### Some data
-- start --

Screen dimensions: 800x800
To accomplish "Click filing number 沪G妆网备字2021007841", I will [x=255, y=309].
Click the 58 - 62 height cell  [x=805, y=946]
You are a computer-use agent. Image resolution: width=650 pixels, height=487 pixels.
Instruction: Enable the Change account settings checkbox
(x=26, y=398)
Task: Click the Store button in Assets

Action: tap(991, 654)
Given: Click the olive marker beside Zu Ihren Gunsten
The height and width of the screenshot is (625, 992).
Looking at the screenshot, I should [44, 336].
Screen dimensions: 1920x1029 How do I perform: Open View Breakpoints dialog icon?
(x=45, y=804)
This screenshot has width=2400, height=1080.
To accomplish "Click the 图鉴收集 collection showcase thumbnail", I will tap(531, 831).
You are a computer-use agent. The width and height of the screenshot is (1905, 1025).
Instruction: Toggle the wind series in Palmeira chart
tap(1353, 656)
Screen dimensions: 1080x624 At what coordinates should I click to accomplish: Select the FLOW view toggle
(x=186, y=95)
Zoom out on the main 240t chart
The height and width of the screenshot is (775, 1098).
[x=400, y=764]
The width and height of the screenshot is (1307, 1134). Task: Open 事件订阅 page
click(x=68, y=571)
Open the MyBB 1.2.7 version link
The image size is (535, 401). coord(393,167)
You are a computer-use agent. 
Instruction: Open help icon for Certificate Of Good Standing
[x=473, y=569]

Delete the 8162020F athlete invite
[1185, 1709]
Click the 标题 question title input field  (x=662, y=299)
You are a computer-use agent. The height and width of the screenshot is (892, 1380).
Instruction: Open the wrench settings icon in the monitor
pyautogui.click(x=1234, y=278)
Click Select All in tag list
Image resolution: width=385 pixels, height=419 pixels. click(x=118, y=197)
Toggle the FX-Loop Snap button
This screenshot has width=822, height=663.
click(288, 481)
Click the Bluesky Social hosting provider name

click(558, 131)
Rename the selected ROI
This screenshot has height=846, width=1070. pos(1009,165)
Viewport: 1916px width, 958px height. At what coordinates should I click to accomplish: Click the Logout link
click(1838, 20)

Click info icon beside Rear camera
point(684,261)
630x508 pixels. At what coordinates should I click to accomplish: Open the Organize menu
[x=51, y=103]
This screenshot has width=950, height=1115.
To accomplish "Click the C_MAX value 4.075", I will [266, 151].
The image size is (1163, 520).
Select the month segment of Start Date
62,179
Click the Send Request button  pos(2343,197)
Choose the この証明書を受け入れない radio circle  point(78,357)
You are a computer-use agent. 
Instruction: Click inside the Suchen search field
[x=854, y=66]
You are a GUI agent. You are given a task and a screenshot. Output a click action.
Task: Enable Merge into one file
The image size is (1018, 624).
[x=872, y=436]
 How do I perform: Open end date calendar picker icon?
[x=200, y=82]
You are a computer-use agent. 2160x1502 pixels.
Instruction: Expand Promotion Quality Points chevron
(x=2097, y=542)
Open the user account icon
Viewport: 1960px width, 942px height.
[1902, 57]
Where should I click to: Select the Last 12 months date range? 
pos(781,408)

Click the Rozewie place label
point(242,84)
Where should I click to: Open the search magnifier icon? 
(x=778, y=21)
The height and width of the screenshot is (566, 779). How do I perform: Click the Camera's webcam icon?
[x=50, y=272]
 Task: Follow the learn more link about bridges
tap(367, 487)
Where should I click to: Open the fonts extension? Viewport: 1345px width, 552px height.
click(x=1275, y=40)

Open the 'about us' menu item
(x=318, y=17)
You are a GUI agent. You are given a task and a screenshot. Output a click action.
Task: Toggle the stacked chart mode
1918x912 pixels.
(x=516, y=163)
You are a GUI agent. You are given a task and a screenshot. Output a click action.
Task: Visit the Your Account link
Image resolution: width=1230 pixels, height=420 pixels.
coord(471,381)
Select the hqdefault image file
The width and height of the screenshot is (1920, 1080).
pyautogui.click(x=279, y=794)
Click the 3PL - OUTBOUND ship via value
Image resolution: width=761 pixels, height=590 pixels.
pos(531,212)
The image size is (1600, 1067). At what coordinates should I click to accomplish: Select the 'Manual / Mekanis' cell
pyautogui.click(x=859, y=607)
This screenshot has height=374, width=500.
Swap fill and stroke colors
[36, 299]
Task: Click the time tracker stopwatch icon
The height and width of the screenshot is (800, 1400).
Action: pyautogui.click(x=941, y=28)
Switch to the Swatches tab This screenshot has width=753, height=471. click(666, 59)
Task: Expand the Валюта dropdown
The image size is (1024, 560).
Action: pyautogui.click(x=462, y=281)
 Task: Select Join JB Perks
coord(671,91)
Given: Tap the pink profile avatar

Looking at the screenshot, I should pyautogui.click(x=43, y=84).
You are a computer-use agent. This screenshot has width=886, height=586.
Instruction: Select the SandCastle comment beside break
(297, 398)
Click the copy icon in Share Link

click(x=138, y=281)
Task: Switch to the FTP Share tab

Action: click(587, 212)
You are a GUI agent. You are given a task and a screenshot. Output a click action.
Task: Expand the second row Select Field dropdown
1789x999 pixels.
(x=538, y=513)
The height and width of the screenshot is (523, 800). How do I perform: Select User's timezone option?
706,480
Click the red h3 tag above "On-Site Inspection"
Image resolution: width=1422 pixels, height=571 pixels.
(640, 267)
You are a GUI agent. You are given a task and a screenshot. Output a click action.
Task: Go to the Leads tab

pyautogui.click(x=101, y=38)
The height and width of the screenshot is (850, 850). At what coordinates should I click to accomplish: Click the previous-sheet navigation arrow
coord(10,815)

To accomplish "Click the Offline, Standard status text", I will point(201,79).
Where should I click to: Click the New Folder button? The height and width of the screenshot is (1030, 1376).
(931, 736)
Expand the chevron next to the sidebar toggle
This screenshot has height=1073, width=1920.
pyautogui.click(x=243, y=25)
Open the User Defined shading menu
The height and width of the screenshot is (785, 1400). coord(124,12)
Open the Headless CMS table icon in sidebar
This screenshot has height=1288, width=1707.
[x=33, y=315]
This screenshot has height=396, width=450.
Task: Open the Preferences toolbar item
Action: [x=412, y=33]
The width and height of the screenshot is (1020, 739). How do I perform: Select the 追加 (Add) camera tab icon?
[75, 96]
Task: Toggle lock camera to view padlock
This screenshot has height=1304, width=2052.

-- end --

### The exercise
Please copy all of the data above line for line, without changing anything.

### Written solution
Screen dimensions: 800x800
To accomplish "Click filing number 沪G妆网备字2021007841", I will [x=255, y=309].
Click the 58 - 62 height cell  [x=805, y=946]
You are a computer-use agent. Image resolution: width=650 pixels, height=487 pixels.
Instruction: Enable the Change account settings checkbox
(x=26, y=398)
Task: Click the Store button in Assets

Action: tap(991, 654)
Given: Click the olive marker beside Zu Ihren Gunsten
The height and width of the screenshot is (625, 992).
Looking at the screenshot, I should [44, 336].
Screen dimensions: 1920x1029 How do I perform: Open View Breakpoints dialog icon?
(x=45, y=804)
This screenshot has width=2400, height=1080.
To accomplish "Click the 图鉴收集 collection showcase thumbnail", I will tap(531, 831).
You are a computer-use agent. The width and height of the screenshot is (1905, 1025).
Instruction: Toggle the wind series in Palmeira chart
tap(1353, 656)
Screen dimensions: 1080x624 At what coordinates should I click to accomplish: Select the FLOW view toggle
(x=186, y=95)
Zoom out on the main 240t chart
The height and width of the screenshot is (775, 1098).
[x=400, y=764]
The width and height of the screenshot is (1307, 1134). Task: Open 事件订阅 page
click(x=68, y=571)
Open the MyBB 1.2.7 version link
The image size is (535, 401). coord(393,167)
You are a computer-use agent. 
Instruction: Open help icon for Certificate Of Good Standing
[x=473, y=569]

Delete the 8162020F athlete invite
[1185, 1709]
Click the 标题 question title input field  (x=662, y=299)
You are a computer-use agent. The height and width of the screenshot is (892, 1380).
Instruction: Open the wrench settings icon in the monitor
pyautogui.click(x=1234, y=278)
Click Select All in tag list
Image resolution: width=385 pixels, height=419 pixels. click(x=118, y=197)
Toggle the FX-Loop Snap button
This screenshot has width=822, height=663.
click(288, 481)
Click the Bluesky Social hosting provider name

click(558, 131)
Rename the selected ROI
This screenshot has height=846, width=1070. pos(1009,165)
Viewport: 1916px width, 958px height. At what coordinates should I click to accomplish: Click the Logout link
click(1838, 20)

Click info icon beside Rear camera
point(684,261)
630x508 pixels. At what coordinates should I click to accomplish: Open the Organize menu
[x=51, y=103]
This screenshot has width=950, height=1115.
To accomplish "Click the C_MAX value 4.075", I will [266, 151].
The image size is (1163, 520).
Select the month segment of Start Date
62,179
Click the Send Request button  pos(2343,197)
Choose the この証明書を受け入れない radio circle  point(78,357)
You are a computer-use agent. 
Instruction: Click inside the Suchen search field
[x=854, y=66]
You are a GUI agent. You are given a task and a screenshot. Output a click action.
Task: Enable Merge into one file
The image size is (1018, 624).
[x=872, y=436]
 How do I perform: Open end date calendar picker icon?
[x=200, y=82]
You are a computer-use agent. 2160x1502 pixels.
Instruction: Expand Promotion Quality Points chevron
(x=2097, y=542)
Open the user account icon
Viewport: 1960px width, 942px height.
[1902, 57]
Where should I click to: Select the Last 12 months date range? 
pos(781,408)

Click the Rozewie place label
point(242,84)
Where should I click to: Open the search magnifier icon? 
(x=778, y=21)
The height and width of the screenshot is (566, 779). How do I perform: Click the Camera's webcam icon?
[x=50, y=272]
 Task: Follow the learn more link about bridges
tap(367, 487)
Where should I click to: Open the fonts extension? Viewport: 1345px width, 552px height.
click(x=1275, y=40)

Open the 'about us' menu item
(x=318, y=17)
You are a GUI agent. You are given a task and a screenshot. Output a click action.
Task: Toggle the stacked chart mode
1918x912 pixels.
(x=516, y=163)
You are a GUI agent. You are given a task and a screenshot. Output a click action.
Task: Visit the Your Account link
Image resolution: width=1230 pixels, height=420 pixels.
coord(471,381)
Select the hqdefault image file
The width and height of the screenshot is (1920, 1080).
pyautogui.click(x=279, y=794)
Click the 3PL - OUTBOUND ship via value
Image resolution: width=761 pixels, height=590 pixels.
pos(531,212)
The image size is (1600, 1067). At what coordinates should I click to accomplish: Select the 'Manual / Mekanis' cell
pyautogui.click(x=859, y=607)
This screenshot has height=374, width=500.
Swap fill and stroke colors
[36, 299]
Task: Click the time tracker stopwatch icon
The height and width of the screenshot is (800, 1400).
Action: pyautogui.click(x=941, y=28)
Switch to the Swatches tab This screenshot has width=753, height=471. click(666, 59)
Task: Expand the Валюта dropdown
The image size is (1024, 560).
Action: pyautogui.click(x=462, y=281)
 Task: Select Join JB Perks
coord(671,91)
Given: Tap the pink profile avatar

Looking at the screenshot, I should pyautogui.click(x=43, y=84).
You are a computer-use agent. This screenshot has width=886, height=586.
Instruction: Select the SandCastle comment beside break
(297, 398)
Click the copy icon in Share Link

click(x=138, y=281)
Task: Switch to the FTP Share tab

Action: click(587, 212)
You are a GUI agent. You are given a task and a screenshot. Output a click action.
Task: Expand the second row Select Field dropdown
1789x999 pixels.
(x=538, y=513)
The height and width of the screenshot is (523, 800). How do I perform: Select User's timezone option?
706,480
Click the red h3 tag above "On-Site Inspection"
Image resolution: width=1422 pixels, height=571 pixels.
(640, 267)
You are a GUI agent. You are given a task and a screenshot. Output a click action.
Task: Go to the Leads tab

pyautogui.click(x=101, y=38)
The height and width of the screenshot is (850, 850). At what coordinates should I click to accomplish: Click the previous-sheet navigation arrow
coord(10,815)

To accomplish "Click the Offline, Standard status text", I will point(201,79).
Where should I click to: Click the New Folder button? The height and width of the screenshot is (1030, 1376).
(931, 736)
Expand the chevron next to the sidebar toggle
This screenshot has height=1073, width=1920.
pyautogui.click(x=243, y=25)
Open the User Defined shading menu
The height and width of the screenshot is (785, 1400). coord(124,12)
Open the Headless CMS table icon in sidebar
This screenshot has height=1288, width=1707.
[x=33, y=315]
This screenshot has height=396, width=450.
Task: Open the Preferences toolbar item
Action: [x=412, y=33]
The width and height of the screenshot is (1020, 739). How do I perform: Select the 追加 (Add) camera tab icon?
[75, 96]
Task: Toggle lock camera to view padlock
This screenshot has height=1304, width=2052.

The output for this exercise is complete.